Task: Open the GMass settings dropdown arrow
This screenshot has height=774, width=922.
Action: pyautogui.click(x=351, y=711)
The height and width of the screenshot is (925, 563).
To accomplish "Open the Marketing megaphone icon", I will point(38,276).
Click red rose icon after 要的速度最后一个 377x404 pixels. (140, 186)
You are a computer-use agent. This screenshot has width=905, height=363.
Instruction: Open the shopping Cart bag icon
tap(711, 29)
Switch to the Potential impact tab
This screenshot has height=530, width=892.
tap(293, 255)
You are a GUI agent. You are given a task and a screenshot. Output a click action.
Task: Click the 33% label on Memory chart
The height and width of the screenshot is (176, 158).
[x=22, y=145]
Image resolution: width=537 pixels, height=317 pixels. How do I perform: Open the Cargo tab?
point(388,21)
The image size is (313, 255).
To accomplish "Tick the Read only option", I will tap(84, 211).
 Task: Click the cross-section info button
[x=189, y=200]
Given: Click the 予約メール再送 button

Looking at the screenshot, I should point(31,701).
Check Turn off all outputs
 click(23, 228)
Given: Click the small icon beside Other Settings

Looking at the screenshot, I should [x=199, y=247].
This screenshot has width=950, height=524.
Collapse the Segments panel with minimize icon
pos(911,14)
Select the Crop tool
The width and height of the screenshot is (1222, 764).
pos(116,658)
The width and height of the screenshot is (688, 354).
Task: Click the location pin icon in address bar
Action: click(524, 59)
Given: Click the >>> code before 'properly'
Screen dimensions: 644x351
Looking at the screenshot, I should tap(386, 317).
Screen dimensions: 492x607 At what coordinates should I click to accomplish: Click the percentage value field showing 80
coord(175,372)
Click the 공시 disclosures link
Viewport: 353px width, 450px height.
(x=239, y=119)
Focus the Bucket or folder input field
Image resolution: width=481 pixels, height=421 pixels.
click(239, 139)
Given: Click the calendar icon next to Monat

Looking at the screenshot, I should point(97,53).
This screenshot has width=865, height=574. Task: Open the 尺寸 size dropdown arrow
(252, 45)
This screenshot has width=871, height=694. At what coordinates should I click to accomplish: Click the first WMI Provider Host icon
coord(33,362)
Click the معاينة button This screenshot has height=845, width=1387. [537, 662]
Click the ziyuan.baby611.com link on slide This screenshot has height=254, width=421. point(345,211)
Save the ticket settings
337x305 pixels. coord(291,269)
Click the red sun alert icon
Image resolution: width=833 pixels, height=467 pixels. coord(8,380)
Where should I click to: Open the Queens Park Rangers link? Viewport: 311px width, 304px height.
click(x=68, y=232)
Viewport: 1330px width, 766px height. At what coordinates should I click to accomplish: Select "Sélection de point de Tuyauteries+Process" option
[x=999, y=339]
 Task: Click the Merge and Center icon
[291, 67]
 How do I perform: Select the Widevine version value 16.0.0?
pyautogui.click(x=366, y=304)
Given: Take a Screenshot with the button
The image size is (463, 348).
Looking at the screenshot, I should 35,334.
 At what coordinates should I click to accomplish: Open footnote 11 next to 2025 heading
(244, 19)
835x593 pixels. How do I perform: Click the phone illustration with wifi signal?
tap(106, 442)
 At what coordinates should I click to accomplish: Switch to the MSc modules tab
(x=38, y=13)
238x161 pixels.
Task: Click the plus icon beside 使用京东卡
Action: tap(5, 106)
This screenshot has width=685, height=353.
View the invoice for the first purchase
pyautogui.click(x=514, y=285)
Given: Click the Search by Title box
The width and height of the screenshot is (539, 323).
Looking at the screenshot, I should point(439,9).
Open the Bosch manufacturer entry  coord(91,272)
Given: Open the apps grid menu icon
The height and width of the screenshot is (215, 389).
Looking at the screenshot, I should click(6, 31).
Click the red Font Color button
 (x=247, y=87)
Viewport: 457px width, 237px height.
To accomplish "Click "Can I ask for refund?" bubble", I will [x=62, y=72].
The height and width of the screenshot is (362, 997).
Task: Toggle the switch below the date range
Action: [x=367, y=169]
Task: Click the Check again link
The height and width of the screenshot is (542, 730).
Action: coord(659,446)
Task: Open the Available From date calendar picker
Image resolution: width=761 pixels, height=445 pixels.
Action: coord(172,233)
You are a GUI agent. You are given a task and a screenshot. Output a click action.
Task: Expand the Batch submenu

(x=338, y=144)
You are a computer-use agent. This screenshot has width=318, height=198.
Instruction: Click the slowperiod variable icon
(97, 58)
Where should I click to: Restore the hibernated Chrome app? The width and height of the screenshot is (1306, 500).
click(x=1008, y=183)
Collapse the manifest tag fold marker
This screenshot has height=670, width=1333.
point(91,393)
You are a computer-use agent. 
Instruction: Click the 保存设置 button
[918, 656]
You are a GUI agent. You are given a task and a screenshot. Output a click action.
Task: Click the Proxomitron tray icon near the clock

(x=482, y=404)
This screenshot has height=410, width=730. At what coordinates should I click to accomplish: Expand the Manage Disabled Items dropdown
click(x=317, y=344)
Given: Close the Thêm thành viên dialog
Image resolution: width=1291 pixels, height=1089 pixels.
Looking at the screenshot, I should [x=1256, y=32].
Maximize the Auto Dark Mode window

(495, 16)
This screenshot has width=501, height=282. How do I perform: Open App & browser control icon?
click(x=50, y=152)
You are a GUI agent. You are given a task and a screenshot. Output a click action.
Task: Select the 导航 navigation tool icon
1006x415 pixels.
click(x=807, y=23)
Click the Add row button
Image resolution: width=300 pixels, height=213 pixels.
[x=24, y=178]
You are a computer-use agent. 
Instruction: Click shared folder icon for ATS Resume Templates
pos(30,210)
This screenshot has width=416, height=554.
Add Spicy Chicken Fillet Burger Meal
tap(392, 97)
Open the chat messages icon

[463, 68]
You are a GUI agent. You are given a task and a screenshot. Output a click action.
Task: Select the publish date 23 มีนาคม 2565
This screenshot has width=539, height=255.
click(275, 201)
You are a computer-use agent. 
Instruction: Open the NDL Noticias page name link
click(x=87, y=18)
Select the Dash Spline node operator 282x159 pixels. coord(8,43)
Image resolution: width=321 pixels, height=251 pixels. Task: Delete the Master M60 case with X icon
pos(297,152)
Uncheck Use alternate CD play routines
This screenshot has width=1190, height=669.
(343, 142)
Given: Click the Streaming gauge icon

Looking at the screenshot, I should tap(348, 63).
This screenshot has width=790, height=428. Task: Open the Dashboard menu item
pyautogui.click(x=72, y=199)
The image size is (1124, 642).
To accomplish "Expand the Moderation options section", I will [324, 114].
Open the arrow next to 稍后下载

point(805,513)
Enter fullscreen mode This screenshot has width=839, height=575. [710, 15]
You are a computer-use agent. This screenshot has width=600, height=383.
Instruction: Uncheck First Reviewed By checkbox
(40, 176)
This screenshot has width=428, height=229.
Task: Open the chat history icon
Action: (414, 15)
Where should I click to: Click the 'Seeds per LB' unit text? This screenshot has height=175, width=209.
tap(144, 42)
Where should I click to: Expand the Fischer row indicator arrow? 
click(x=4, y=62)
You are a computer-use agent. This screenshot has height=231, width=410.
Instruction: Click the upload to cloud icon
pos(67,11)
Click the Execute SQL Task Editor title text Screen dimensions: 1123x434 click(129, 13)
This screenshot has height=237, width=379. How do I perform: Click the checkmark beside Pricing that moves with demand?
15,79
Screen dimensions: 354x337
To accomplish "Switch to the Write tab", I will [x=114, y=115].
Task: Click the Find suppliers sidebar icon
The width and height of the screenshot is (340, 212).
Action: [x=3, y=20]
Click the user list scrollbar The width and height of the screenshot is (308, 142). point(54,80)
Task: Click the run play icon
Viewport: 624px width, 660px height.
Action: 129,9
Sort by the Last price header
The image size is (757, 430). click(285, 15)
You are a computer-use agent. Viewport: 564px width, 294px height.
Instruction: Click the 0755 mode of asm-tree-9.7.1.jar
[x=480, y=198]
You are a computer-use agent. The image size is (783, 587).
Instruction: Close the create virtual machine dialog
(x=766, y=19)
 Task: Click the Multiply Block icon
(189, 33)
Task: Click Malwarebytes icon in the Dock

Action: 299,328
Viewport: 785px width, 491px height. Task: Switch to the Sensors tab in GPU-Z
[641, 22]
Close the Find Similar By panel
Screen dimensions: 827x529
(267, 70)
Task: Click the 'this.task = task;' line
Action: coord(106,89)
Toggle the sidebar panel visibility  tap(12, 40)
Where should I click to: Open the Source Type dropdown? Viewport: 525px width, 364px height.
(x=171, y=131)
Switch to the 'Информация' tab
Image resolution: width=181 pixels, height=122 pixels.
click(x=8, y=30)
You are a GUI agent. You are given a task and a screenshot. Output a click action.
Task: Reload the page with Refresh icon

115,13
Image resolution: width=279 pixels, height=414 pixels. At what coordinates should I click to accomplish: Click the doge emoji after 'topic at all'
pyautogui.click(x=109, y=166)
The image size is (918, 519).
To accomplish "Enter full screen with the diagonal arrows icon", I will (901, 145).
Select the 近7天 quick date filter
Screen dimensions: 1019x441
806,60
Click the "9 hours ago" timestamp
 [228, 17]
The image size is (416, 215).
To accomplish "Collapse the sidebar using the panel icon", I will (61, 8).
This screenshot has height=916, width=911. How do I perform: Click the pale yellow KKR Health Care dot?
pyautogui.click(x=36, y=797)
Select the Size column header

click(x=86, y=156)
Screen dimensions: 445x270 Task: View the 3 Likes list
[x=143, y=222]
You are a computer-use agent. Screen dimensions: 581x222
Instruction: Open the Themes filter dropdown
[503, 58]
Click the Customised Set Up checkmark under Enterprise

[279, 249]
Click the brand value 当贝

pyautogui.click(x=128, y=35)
==========
What you are asked to do> Your job is to copy out every line from the records above that has the word "play".

Answer box>
Uncheck Use alternate CD play routines
Task: Click the run play icon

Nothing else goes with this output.